With a big smile, she answers, “An ‘M’ for Mama and ‘N’ for Nana!” (Nana is Olivia’s great-grandmother.)
I explode with excitement. “That’s right! ‘N’ for Nana! Great job, Olivia! I’m so proud of you!”
She beams with pride.
“Give me five!” I hold up my palm, and she smacks it with enthusiasm. She then runs out of the teepee, excitedly shouting, “I’m gonna get another letter. Be right back!”
***
As we begin our nightly bedtime ritual, I fear that we are headed for disaster. Olivia is protesting virtually every step of our routine.
“No, I don’t like that sound machine and fan on,” she whines.
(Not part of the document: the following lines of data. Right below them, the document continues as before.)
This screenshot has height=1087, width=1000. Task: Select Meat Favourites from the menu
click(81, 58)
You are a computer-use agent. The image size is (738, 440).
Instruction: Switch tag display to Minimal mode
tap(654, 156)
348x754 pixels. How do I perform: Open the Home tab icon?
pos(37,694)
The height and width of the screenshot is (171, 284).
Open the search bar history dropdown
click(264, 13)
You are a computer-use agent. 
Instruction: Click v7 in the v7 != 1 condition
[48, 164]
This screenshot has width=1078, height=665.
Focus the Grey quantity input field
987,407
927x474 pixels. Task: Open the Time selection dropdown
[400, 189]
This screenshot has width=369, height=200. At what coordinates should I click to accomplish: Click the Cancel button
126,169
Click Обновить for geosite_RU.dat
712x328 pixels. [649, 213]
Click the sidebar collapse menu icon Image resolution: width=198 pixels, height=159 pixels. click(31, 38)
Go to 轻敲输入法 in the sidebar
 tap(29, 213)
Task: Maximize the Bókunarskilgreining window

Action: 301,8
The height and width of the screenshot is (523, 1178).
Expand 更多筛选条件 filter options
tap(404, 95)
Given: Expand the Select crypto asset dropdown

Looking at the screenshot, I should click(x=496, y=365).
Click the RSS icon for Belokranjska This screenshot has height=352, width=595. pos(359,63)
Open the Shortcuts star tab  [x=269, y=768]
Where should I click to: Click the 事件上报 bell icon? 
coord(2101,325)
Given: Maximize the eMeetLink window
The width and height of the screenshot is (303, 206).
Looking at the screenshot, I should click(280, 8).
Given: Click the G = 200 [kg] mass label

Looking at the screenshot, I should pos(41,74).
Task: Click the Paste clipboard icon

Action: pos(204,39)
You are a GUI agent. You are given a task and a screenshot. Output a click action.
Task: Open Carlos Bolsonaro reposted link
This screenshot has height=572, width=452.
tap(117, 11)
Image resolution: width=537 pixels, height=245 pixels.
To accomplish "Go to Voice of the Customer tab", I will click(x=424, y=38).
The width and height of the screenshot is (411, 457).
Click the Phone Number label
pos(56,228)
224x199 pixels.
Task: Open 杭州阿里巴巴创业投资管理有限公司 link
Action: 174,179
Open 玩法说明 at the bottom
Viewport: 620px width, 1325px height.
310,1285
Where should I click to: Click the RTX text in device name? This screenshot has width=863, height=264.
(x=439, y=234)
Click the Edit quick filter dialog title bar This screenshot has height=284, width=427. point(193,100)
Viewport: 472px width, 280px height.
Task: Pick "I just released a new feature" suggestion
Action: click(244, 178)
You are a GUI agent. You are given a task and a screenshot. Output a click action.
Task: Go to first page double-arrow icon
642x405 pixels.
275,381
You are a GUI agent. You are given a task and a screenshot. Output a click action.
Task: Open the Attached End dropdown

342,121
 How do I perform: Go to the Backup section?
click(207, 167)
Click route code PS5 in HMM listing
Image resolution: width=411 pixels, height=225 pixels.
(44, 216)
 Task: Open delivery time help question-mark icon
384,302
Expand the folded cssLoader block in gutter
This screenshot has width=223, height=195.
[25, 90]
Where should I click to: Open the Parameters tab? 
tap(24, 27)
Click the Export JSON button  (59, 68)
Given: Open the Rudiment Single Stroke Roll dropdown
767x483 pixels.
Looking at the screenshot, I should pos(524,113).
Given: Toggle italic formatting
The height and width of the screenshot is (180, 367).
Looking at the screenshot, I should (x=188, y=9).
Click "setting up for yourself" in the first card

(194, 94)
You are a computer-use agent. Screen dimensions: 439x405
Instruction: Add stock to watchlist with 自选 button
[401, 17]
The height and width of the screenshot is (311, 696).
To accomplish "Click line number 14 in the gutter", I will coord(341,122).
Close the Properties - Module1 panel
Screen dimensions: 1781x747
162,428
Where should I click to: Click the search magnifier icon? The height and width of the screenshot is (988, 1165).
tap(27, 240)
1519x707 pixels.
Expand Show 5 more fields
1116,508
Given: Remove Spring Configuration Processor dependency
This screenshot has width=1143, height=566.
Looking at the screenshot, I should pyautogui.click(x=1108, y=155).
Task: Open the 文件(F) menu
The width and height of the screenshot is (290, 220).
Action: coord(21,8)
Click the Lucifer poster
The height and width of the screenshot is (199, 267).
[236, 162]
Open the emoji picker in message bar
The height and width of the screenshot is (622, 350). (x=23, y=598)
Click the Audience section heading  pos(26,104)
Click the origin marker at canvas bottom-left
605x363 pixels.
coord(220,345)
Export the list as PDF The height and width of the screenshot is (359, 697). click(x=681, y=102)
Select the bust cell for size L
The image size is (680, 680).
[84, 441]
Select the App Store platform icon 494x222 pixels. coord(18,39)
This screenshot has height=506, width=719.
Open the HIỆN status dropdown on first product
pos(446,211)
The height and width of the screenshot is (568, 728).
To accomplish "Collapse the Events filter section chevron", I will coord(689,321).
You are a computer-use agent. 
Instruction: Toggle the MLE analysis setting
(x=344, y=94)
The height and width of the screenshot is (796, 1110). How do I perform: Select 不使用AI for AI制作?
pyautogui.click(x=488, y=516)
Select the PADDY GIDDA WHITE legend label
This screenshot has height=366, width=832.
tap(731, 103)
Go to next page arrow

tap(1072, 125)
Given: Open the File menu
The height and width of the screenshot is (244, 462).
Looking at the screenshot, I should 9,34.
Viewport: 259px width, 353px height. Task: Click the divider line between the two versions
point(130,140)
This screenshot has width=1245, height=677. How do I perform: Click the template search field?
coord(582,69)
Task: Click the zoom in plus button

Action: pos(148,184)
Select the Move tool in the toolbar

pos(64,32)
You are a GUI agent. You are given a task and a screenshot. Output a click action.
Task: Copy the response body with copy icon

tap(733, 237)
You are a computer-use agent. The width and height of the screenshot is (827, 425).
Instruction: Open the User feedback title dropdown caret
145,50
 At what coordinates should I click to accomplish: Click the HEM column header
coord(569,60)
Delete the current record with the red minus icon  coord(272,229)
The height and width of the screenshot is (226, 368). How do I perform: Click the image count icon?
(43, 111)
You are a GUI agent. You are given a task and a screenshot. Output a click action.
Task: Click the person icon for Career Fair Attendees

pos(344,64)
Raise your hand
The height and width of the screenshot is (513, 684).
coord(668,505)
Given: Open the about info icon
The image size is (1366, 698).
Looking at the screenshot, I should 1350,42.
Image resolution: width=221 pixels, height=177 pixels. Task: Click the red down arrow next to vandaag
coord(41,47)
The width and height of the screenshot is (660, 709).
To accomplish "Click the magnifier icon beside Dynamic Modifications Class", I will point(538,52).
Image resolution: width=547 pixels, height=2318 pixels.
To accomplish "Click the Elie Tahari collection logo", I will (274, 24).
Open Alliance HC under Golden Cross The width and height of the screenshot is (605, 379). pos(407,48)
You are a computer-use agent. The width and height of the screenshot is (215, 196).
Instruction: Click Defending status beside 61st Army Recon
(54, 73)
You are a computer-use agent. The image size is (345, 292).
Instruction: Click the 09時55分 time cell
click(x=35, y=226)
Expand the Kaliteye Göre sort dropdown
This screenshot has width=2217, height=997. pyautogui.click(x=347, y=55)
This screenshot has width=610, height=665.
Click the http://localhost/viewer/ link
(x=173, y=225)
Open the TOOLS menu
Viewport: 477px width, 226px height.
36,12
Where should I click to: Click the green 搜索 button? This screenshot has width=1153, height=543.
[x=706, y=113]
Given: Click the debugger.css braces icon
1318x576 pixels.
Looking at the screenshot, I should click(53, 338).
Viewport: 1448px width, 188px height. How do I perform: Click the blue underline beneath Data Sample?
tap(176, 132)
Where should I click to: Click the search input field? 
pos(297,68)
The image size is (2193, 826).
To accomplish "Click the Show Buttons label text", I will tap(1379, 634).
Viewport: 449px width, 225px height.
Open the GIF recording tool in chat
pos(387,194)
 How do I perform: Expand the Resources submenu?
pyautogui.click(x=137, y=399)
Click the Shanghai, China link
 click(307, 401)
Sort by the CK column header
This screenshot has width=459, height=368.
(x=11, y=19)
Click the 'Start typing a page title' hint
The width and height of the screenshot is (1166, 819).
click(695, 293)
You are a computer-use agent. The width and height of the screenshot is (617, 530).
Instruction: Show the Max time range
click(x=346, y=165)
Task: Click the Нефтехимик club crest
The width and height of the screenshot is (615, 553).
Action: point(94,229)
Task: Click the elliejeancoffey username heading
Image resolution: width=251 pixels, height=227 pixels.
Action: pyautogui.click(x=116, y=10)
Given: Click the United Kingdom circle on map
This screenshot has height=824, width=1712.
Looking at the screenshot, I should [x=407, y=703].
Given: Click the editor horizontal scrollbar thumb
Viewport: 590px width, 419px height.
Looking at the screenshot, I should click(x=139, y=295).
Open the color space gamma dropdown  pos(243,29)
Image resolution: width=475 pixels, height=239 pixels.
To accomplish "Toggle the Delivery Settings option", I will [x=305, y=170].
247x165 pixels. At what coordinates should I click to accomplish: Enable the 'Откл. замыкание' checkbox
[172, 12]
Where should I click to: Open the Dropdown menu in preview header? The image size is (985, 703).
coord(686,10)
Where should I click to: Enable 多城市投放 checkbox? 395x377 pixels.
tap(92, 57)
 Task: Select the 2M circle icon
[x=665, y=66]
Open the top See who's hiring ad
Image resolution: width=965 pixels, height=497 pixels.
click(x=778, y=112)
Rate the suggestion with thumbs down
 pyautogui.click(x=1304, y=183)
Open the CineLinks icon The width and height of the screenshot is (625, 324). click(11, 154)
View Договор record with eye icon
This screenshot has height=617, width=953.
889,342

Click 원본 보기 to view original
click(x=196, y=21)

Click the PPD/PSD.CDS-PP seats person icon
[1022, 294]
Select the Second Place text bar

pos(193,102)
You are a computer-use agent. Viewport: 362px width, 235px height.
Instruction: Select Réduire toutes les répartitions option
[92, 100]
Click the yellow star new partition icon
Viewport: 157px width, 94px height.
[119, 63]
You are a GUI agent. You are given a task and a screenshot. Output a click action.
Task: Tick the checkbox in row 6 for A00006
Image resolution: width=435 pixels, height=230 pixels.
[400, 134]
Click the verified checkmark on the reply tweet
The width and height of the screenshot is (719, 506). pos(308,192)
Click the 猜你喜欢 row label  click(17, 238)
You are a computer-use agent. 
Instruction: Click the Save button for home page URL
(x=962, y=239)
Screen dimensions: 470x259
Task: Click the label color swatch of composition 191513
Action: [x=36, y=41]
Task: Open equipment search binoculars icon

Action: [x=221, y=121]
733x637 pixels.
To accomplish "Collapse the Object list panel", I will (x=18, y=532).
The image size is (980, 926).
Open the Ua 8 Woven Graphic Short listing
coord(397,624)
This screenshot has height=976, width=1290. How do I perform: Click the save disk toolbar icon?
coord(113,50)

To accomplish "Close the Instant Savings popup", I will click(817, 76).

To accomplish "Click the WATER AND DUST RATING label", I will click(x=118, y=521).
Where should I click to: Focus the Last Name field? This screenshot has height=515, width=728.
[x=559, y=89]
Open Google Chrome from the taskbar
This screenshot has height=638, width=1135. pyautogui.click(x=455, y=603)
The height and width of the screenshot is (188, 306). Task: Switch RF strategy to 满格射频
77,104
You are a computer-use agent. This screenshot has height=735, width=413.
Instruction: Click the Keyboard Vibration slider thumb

“They help you sleep better,” I tell her.
“No, they don’t.”
Olivia rubs her eyes in exhaustion. Her whine grows more faint; she is losing the energy to maintain it. We begin rocking. Her head rests in the crook of my arm. I comb through her hair with my fingers.
“I’m sorry you had such a rough day today, Honey,” I say to her in the quiet, soothing tone with which I had begun the day. “Tomorrow will be better. We just need to remember that, even if we are frustrated, we still have to be nice to each other.”
“Yeah,” she answers, nodding her head. Then, she looks me in the eye and quietly says, “I’m sorry we yelled at each other.”
I swallow the lump in my throat and manage to say, “I’m sorry, too.”
I kiss her softly on the forehead. She closes her eyes and nestles her head more snugly into my chest. Within moments, she is sound asleep, resting peacefully against me.
And just like that, all is forgiven.